Reading Time: 2 minutes

Munni stood behind the door, peeking through the crack she had discovered three days after her first day of joining. The girl’s mother had barely waited for her to turn eight before exerting her right as a parent to reap the benefits of having an able daughter, who could contribute to a growing family’s meagre earnings.

Munni was the second child and the seventh was to be born in September.

It was dinner time and the Sharmas, a family of four, had settled down at the dining table. The sahib and memsahib at opposite ends and their two daughters adjacent to each of them. Munni was no longer a novice. She had quickly learned the art of cooking and cleaning at the first household she had worked in.

One year to be exact.

The occasional beatings had been a harsh incentive, but then there was no honest labor without hardship.

It had been only two months since Munni had begun working for the Sharmas. They were a quiet family with simple tastes and a no-nonsense attitude. The memsahib had made it clear to Munni that she would not tolerate lying, stealing, or childish excuses.

But the girl already knew her childhood was over.

The crack was just the right size and with one focused eye, Munni stared at the chewing faces. The sahib used a spoon, knife, and fork, though his fingers would have been a finer option. In this respect, the memsahib was smarter, and her pretty hands danced around, tearing, picking, and swooping.

The daughters, six and four, looked at each other more than their filled-up plates. Giggling and whispering and giggling some more. Memsahib would then interrupt her meal to hand them bites from their individual plates. Sahib would always make his usual remark.

‘You’re too old for your mother to be feeding you.’

Then silence again.

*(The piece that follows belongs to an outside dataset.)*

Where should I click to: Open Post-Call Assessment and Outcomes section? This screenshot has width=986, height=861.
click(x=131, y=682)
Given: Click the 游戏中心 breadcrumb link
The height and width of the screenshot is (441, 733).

Twenty minutes later the meal was over. Munni stepped back from the crack waiting to be called. Her name still sounded unfamiliar on the tips of new tongues, but there was more to life than familiarity.

Munni cleared the table, removing the dirty dishes, dumping the leftovers into her own plate. It was plastic, chipped and scratched. But the food tasted as good as it could, and she shoveled it down. Her tears adding a salty flavor.

The girl longed for company. However, starving stomachs were often denied fancy liberties.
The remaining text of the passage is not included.